Learning Disability Today
Supporting professionals working in learning disability and autism services

Action needed to address failure to meet Winterbourne View commitments

Dan Parton cutThis week it was announced that the commitment to move people with learning disabilities inappropriately placed in assessment and treatment units had been missed. Much more now needs to be done to ensure necessary change does happen.

Three years ago, the nation was shocked and appalled when the BBC’s Panorama programme broadcast its exposé of abuse of people with learning disabilities at the Winterbourne View assessment and treatment unit near Bristol.

Since then, numerous reports, enquiries, and strategies have been published and vast amounts of column inches written on the fallout from the scandal – much of that material saying how the sector needs to change, and that units like Winterbourne View should be largely closed.

But since then, has much changed? Not really, seems to be the answer.

This was put into sharp focus by the passing on June 1 of the government’s self-imposed deadline, originally set out in December 2012 in its final response to the Winterbourne View scandal, to move all people inappropriately placed in assessment and treatment-style units back into the community.

Sadly – and frustratingly – the commitment was nowhere close to being met. Of course, we already knew this, having seen the latest NHS figures, published last month: as at March 31, of 2,615 patients in assessment and treatment-style units, only 256 had a transfer date, of which 182 were before June 1. These figures also showed that more people were admitted than went home in the past quarter.

This is a failure of government, the NHS, local authorities and service providers. Despite many fine words about the positive sentiment in the sector to make the necessary changes, progress is still painfully slow. Those on the ground, trying to get people out of these units and back into the community, report how difficult the process is, with the barriers and bureaucratic systems preventing a return home, still as strong as ever. It also seems that the medical model of care is often still more influential than the social model.

But now that these commitments have been missed, what are the consequences for those who were supposed to be responsible for delivering them? As far as I can tell, there aren’t any, apart from a telling-off from Care Services Minister Norman Lamb in the press.

For me, this is part of the problem – there isn’t enough threat of a stick for commissioners, service providers etc to be forced to make the changes. Admittedly, putting the facilities in place to ensure people with learning disabilities and behaviour that challenges is far from easy, but as numerous examples from around the country show, it is by no means impossible.

In response to the failure, the Board of NHS England has been tasked with creating a new and more robust corporate plan that will accelerate the process of people leaving hospital, but, given the abject failure of the commitment outlined 18 months ago, I’m sceptical about whether this will have the desired effect.

Meanwhile, the work of the Winterbourne View Joint Improvement Programme continues. In a blog on its website, its head, Bill Mumford, has outlined the challenges for the programme. Mumford, one of the most respected figures in the sector, has been in charge of the Winterbourne View JIP for about 6 months, and he reports that there are positives in what is being achieved, and that is important to recognise.

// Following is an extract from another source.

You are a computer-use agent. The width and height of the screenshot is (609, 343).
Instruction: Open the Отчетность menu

But the Winterbourne View JIP has only one year to run. I can’t see it achieving all it wants to in that time. And what will come after this? Will the programme be extended, or will it just disappear with the responsibility for carrying on the work left to heads of services, commissioners etc? I hope it isn’t the latter because that hasn’t worked so far.

All of that will be after the next general election, of course, so the political landscape may have changed by then. Hopefully in all that will inevitably follow, this agenda doesn’t slip through the cracks. Perhaps some, more cynical, people in charge may be thinking that if they stall long enough on this agenda, it might go away, and they won’t have to do anything. Perhaps not, I don’t know.

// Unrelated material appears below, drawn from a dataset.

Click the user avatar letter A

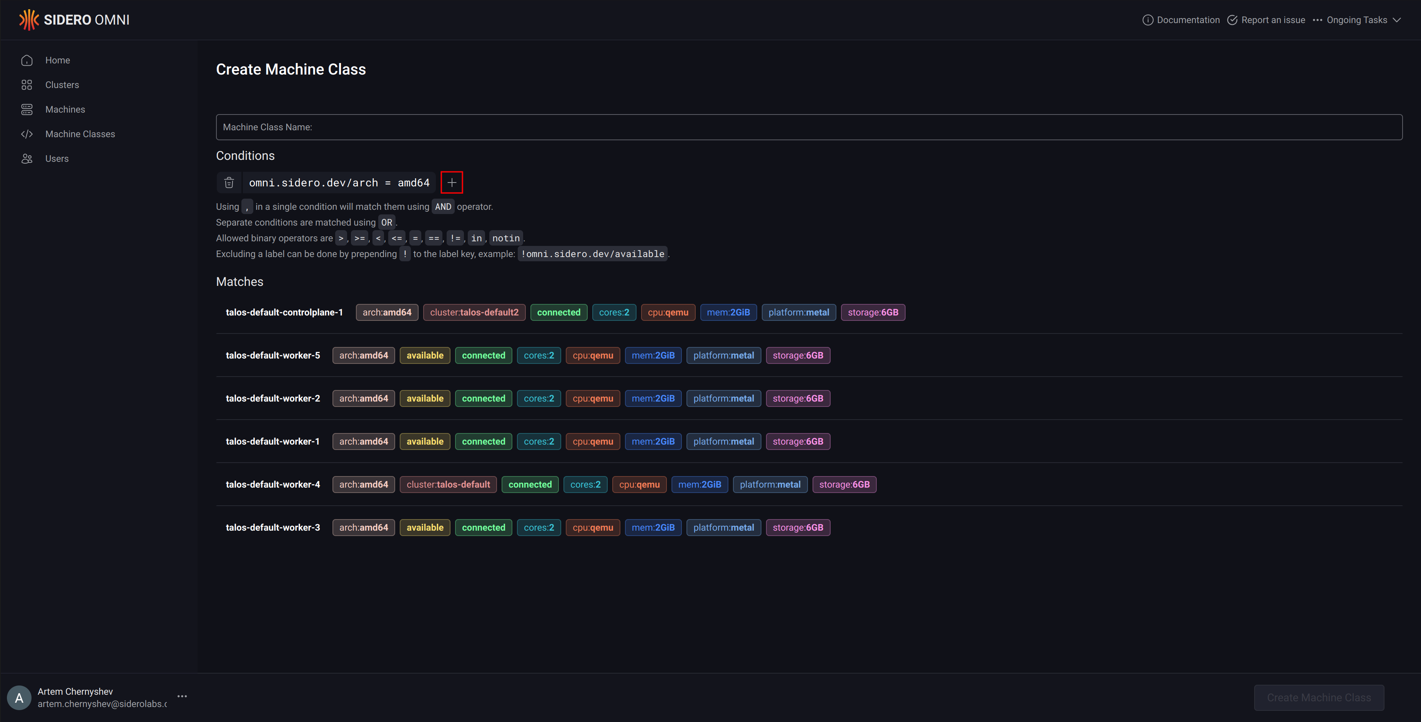tap(19, 698)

But, as it stands, while there has been some progress, it is nowhere near enough and tragedies are still unfolding in assessment and treatment units, such as the death of Connor Sparrowhawk last year. While another abuse scandal on the scale of Winterbourne View hasn’t emerged – yet – regulatory reports still show services failing to meet even the minimum standards. That’s just not acceptable.

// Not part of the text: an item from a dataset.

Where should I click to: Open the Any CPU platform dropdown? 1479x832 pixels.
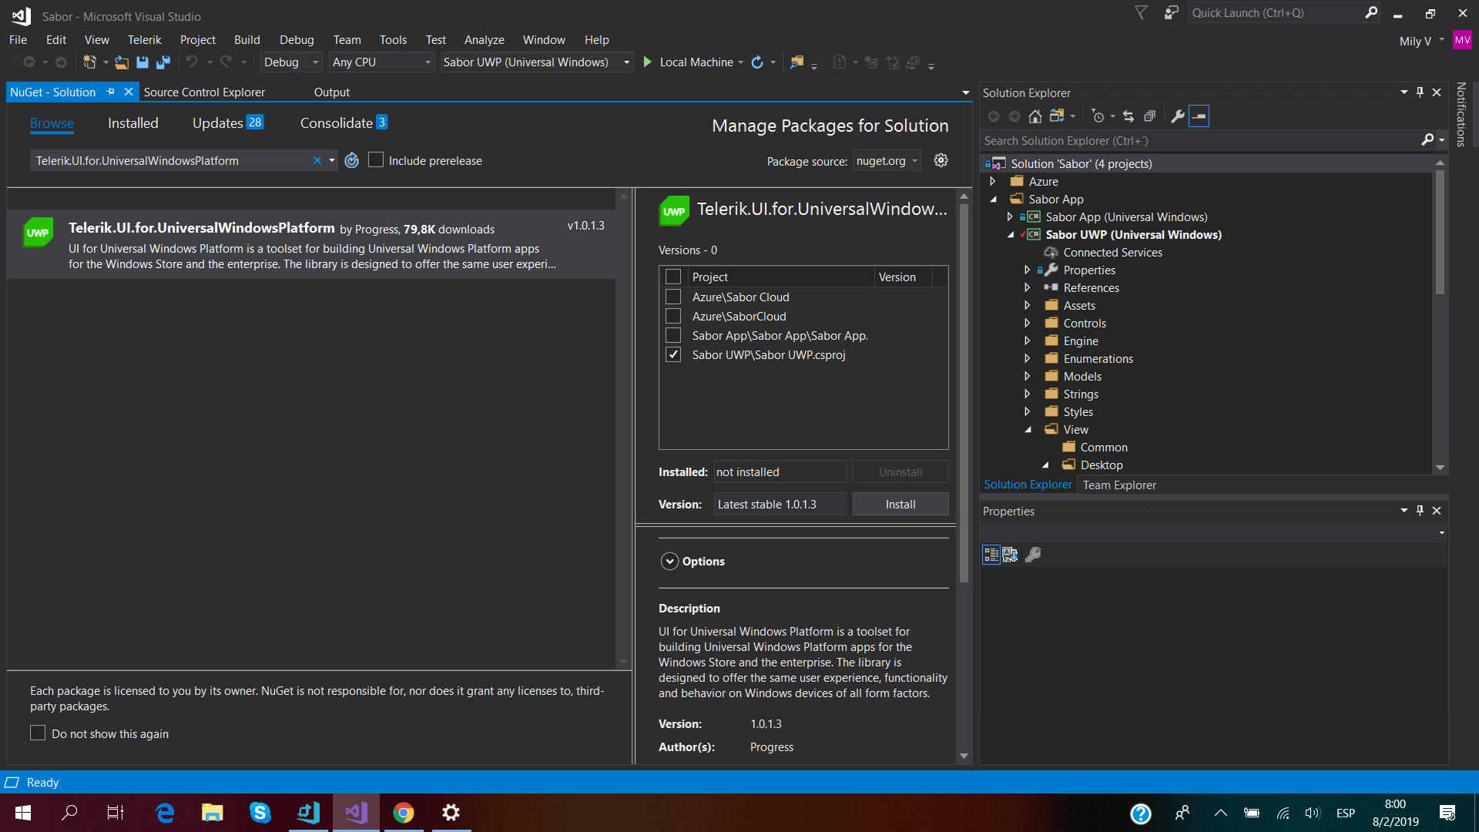pos(381,62)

Perhaps the most frustrating aspect of this is that we know what good care and support look like and have done for many years: the late Professor Jim Mansell spelt this out more than 20 years ago in his eponymous report. There are numerous examples of how such care can, and does, work across the country.

Alongside providing more incentives, greater pressure should be applied to those in charge of commissioning and delivering services to ensure that they do make the changes necessary to guarantee that as many people as possible move out of assessment and treatment units, and into the community, where all the evidence shows they have better life outcomes.

If that doesn’t happen, the status quo will continue. In all likelihood there will then be another scandal, and the whole process will start again. Meanwhile, the people who are stuck in assessment and treatment units will continue to be unable to fulfil their potential, or lead the life they want to. That is the biggest frustration of all.